It's tempting to say that *translation alone is the same as rotation around infinity.* Sometimes* this is reasonable, but in general there is a major problem with this: translation in the plane is described by 2 numbers, while rotation around a point-once you've chosen that fixed point-is described by only 1 number (the angle). Formally, the group of translations is ℝ² and the group of rotations is ℝ/(2πℤ) ≅ S¹. \* For example, horizontal translation in the half-plane model of the hyperbolic plane ℋ² really is rotation around the single point ∞. Since this is horizontal translation only, it is indeed one-dimensional.
Key: "once you've chosen that fixed point". Prior to choosing that fixed point, you have 3 degrees of freedom, which is more than the 2 for a translation. If you fix the direction of the translation, then you only have 1 degree of freedom for the distance, just like the 1 degree of freedom for the angle of rotation. The center of rotation can be represented in polar form rather than Cartesian form as a direction away from the origin and a distance. Make the distance ∞ and the remaining two degrees of freedom uniquely define any translation.
Yes, any 3D spatial displacement may be reduced to a rotation about some axis fixed to some point and a translation in a direction parallel to that axis. Chasles' theorem
Rotation plus translation of a poi t x is Rx+t With abit of algebra we get Rx+t=R(x+R*t) That means it's just a rotation with a different origin point.
If I'm the demon, I win your game. Because my mystery transformation is a rotation and a reflection. Obviously the fact that I need a reflection to beat you proves the thesis of the video.
Well it's obvious that rotation by arbitrary point is just translation to that point and rotation around the center and translation back to the proper distance... Just like transposition, flipX, flipY and rotation are all interconnected...
All of the demon analogy, could be solved with the demon using the mirror transformation. ergo, B and B´ is in the same position, so the demon has won against you, cause you assumed B´ would be in a different position.
5:07 all this faffing around with preserving distances, rotations and such, while I could immediately defeat the demon saying "your fingers are nachos, therefore your argument is invalid" Jokes aside, great video, it blew my mind!

▶ EXERCISE TASKS:
a - Duplicate the part of the comments on translation and rotation starting with "Yes, any 3D" and going on through "are all interconnected...".
b - Do the following statements agree with the comments on translation and rotation? For each, answer yes or no and quote the deciding words from the comments.
(i) Translation in the plane is described by two numbers.
(ii) Any 3D spatial displacement can be reduced to a rotation about an axis and a translation in a direction parallel to that axis.
(iii) Before the fixed point is chosen, a rotation has two degrees of freedom.
c - According to the comments on translation and rotation, in which model is horizontal translation really a rotation around the single point ∞?

▶ DATASET:
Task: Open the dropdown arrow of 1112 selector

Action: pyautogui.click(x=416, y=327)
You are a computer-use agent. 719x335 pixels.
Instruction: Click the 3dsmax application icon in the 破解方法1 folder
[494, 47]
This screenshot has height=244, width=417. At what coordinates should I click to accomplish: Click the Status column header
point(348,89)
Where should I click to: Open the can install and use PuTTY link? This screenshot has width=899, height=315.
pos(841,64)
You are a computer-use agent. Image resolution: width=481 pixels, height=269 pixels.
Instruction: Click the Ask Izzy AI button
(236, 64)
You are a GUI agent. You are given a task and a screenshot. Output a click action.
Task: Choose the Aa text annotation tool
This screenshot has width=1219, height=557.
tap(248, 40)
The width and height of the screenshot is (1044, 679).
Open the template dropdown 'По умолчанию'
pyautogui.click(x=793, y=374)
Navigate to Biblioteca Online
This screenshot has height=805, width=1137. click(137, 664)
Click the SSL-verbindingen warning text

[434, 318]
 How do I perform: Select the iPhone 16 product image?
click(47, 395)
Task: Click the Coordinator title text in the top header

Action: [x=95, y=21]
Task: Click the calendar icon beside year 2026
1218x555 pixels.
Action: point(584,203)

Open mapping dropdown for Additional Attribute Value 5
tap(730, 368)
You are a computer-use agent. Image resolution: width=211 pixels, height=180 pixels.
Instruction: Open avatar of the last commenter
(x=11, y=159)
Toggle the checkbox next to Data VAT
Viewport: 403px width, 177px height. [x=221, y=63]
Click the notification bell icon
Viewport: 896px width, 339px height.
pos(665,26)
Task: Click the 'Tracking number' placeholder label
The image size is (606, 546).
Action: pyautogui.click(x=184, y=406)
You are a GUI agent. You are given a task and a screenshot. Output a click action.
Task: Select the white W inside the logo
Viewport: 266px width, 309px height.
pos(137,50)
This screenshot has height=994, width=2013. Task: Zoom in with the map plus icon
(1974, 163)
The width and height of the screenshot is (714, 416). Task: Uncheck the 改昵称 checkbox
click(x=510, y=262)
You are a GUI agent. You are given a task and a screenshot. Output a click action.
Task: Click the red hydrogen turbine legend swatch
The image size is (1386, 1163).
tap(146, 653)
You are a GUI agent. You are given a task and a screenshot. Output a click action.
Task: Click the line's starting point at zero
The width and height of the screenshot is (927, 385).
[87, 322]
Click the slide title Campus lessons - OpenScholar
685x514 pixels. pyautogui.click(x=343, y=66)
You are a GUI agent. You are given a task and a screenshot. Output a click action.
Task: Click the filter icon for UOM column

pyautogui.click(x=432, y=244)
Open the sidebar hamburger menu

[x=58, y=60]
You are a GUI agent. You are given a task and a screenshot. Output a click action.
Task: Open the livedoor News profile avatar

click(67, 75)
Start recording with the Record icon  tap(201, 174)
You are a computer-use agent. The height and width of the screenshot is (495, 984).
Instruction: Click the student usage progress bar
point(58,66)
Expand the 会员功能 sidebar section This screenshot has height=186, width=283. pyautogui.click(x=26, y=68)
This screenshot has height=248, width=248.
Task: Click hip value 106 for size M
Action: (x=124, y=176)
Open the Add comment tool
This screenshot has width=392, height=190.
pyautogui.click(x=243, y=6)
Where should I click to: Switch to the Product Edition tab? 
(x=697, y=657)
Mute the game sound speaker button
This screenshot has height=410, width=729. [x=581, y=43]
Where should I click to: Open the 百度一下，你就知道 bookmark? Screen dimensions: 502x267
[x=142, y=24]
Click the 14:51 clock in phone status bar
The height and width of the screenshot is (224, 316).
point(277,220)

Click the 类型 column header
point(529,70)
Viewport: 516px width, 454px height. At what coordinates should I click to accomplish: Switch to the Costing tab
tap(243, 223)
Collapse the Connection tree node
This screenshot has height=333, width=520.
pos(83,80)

▶ EXERCISE RESPONSES:
a -
Yes, any 3D spatial displacement may be reduced to a rotation about some axis fixed to some point and a translation in a direction parallel to that axis. Chasles' theorem
Rotation plus translation of a poi t x is Rx+t With abit of algebra we get Rx+t=R(x+R*t) That means it's just a rotation with a different origin point.
If I'm the demon, I win your game. Because my mystery transformation is a rotation and a reflection. Obviously the fact that I need a reflection to beat you proves the thesis of the video.
Well it's obvious that rotation by arbitrary point is just translation to that point and rotation around the center and translation back to the proper distance... Just like transposition, flipX, flipY and rotation are all interconnected...

b -
(i) Yes: "translation in the plane is described by 2 numbers"
(ii) Yes: "any 3D spatial displacement may be reduced to a rotation about some axis fixed to some point and a translation in a direction parallel to that axis"
(iii) No: "Prior to choosing that fixed point, you have 3 degrees of freedom"

c - The half-plane model of the hyperbolic plane ℋ².